When Lotto jackpots get big - tonight's is $82-million - so do the groups of people who get together to try to win. But they rarely win.

By RICK GERSHMAN
Published April 18, 2006


TAMPA - Purchasing $70 in Florida Lotto tickets Tuesday, Faye Bastra had one thing on her mind: the lucky 13 state workers who won Missouri's $200-million-plus Powerball jackpot last week.

If they can do it, Bastra figures, so can she. With a little help from her friends.

Tonight's estimated $82-million jackpot prompted Bastra and six buddies from her sci-fi book club to pool their resources and improve their odds.

Whether the drawing will mean riches for Mood Organ - the club's name - is yet to be seen. But Bastra, 44, and her friends won't be alone in teaming up for a shot at a dream.
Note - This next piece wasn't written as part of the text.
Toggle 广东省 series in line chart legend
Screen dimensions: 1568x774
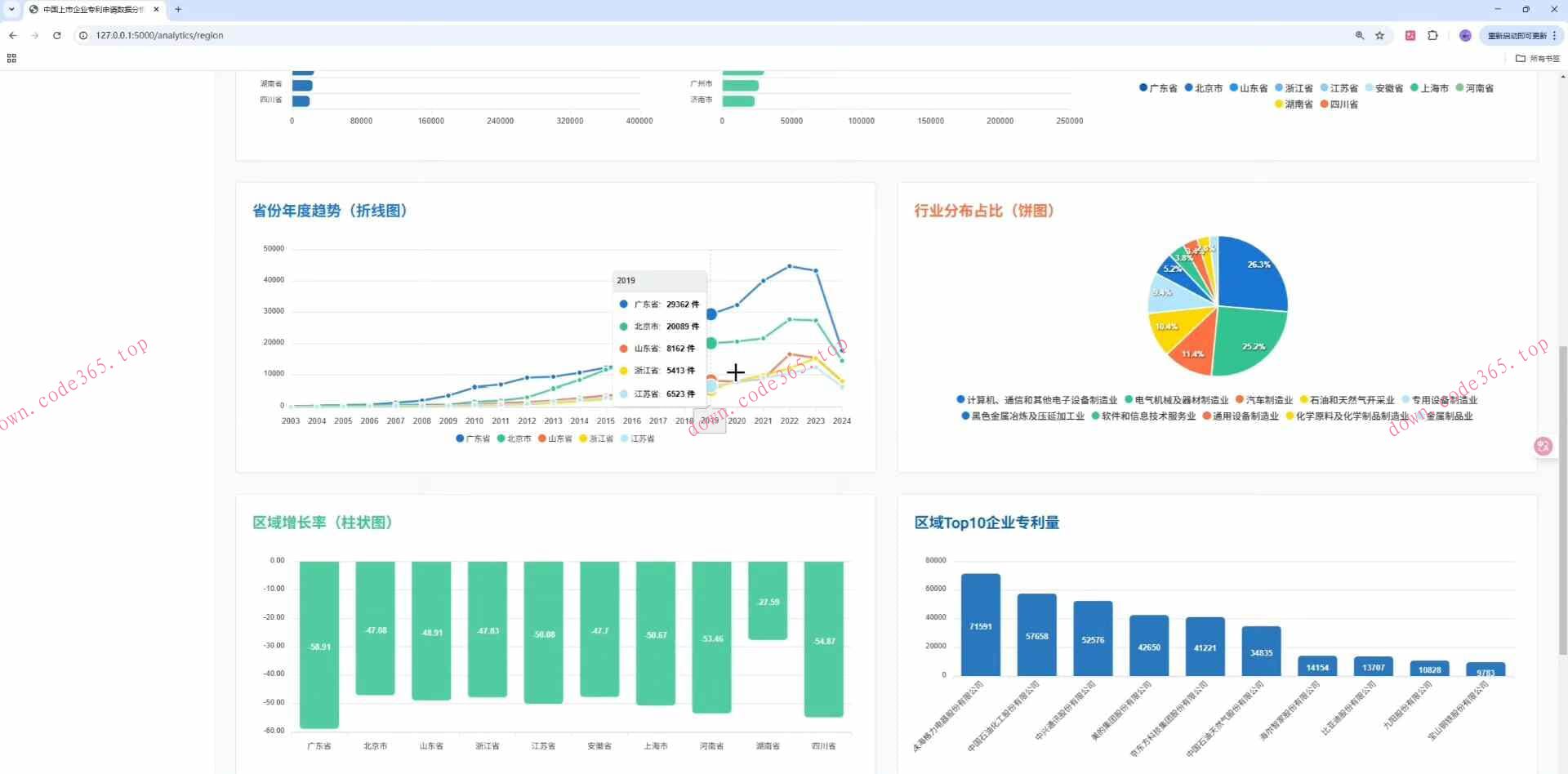point(473,438)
When the Lotto jackpot rises, so does participation in lottery pools. From offices to college campuses to Mood Organ (it's from the novel that inspired Blade Runner ), there's a special feeling to banking on a shared dream.

But if there's no I in TEAM, maybe there should be.

Individual players win the Florida Lotto far more often than pools, spokeswoman Leslie Steele said.

Since Steele joined the Florida Lottery in January 2004, and over more than 225 Lotto drawings, only three pools have won or shared the jackpot.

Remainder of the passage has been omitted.